• breast cancer;
  • sentinel lymph node;
  • molecular assay;
  • one-step nucleic acid amplification assay;
  • frozen section histology;
  • micrometastasis;
  • intraoperative diagnosis



Conventional histopathological examination is limited in measuring accurate total metastatic volume in a lymph node. Recently, a molecular-based procedure to detect lymph node metastases, one-step nucleic acid amplification (OSNA) assay, has been developed. OSNA assay can assess a whole lymph node and yields semiquantitative results. The authors compared the performance in intraoperative detection of sentinel lymph node metastases with OSNA assay using a whole lymph node versus routine frozen section (FS) histology with a 2 mm-sectioned lymph node.


Subjects comprised 531 consecutive patients diagnosed with OSNA assay and 618 consecutive patients diagnosed with FS histological examination. The authors compared the sentinel lymph node-positive rate between the OSNA and FS cohorts, and investigated characteristics of patients for whom OSNA could detect metastases but FS could not. OSNA (+) was defined as micrometastasis, and OSNA (++) and (+I) were defined as macrometastasis.
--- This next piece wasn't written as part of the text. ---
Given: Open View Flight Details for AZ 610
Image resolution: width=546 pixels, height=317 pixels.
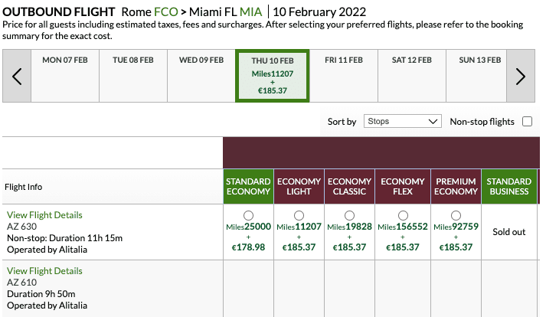Looking at the screenshot, I should [x=44, y=270].
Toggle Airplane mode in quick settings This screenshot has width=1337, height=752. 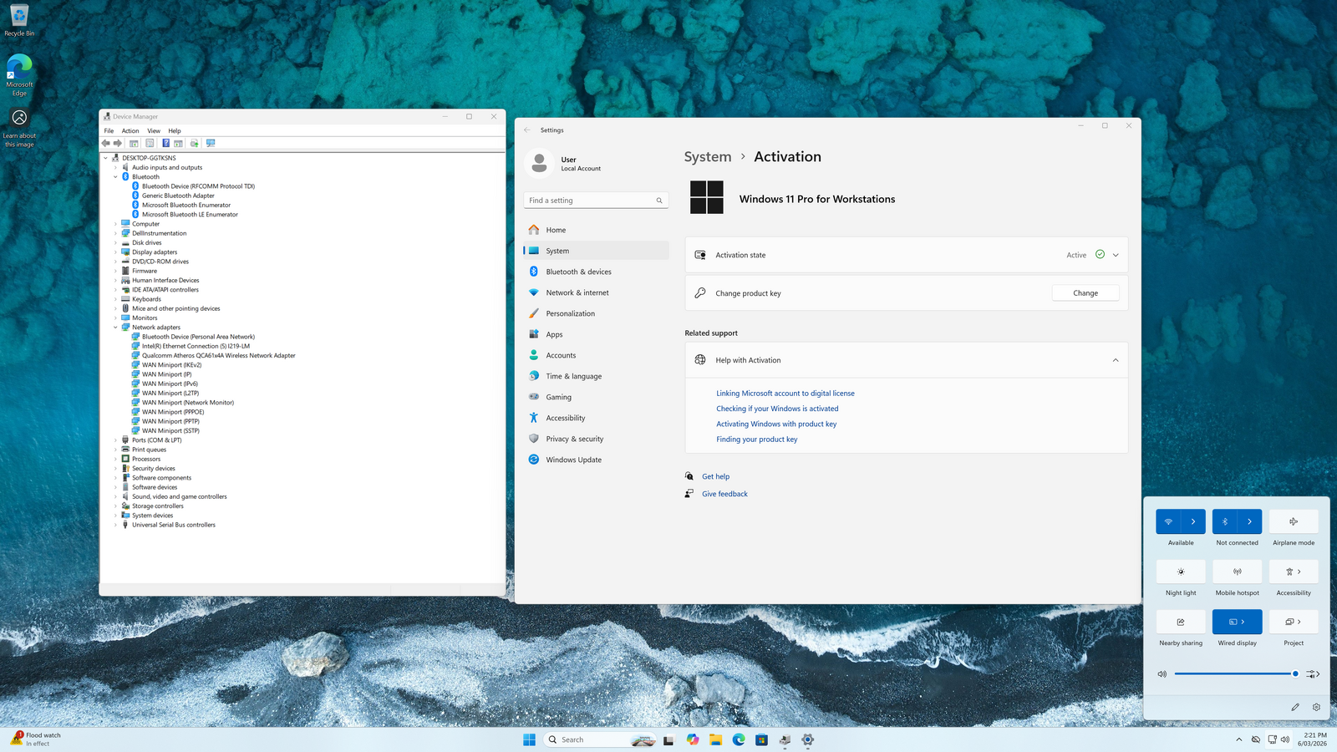[x=1294, y=521]
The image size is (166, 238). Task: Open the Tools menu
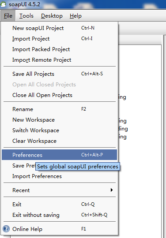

OSNA assay detected more cases of sentinel lymph node metastases than FS histology (OSNA 121 of 531, 22.8% vs FS 109 of 618, 17.6%; P = .036), particularly micrometastases (46 of 531, 8.7% vs 28 of 618, 4.5%; P = .0064). There was no difference in macrometastasis detection between OSNA and FS (75 of 531, 14.1% vs 81 of 618, 13.1%; P = .68). OSNA detected more metastases than FS in postmenopausal patients (77 of 302, 25.5% vs 43 of 351, 12.3%; P < .0001), and in tumors without fat invasion (23 of 156, 14.7% vs 6 of 151, 4.0%; P = .012) or lymphovascular invasion (67 of 395, 17.0% vs 45 of 458, 9.8%; P = .042).


Intraoperative OSNA assay detects more sentinel lymph node metastases, particularly micrometastases, than does FS histology. OSNA assay can also detect more metastases in postmenopausal patients or from less aggressive primary tumors compared with FS histology. Cancer 2011. © 2011 American Cancer Society.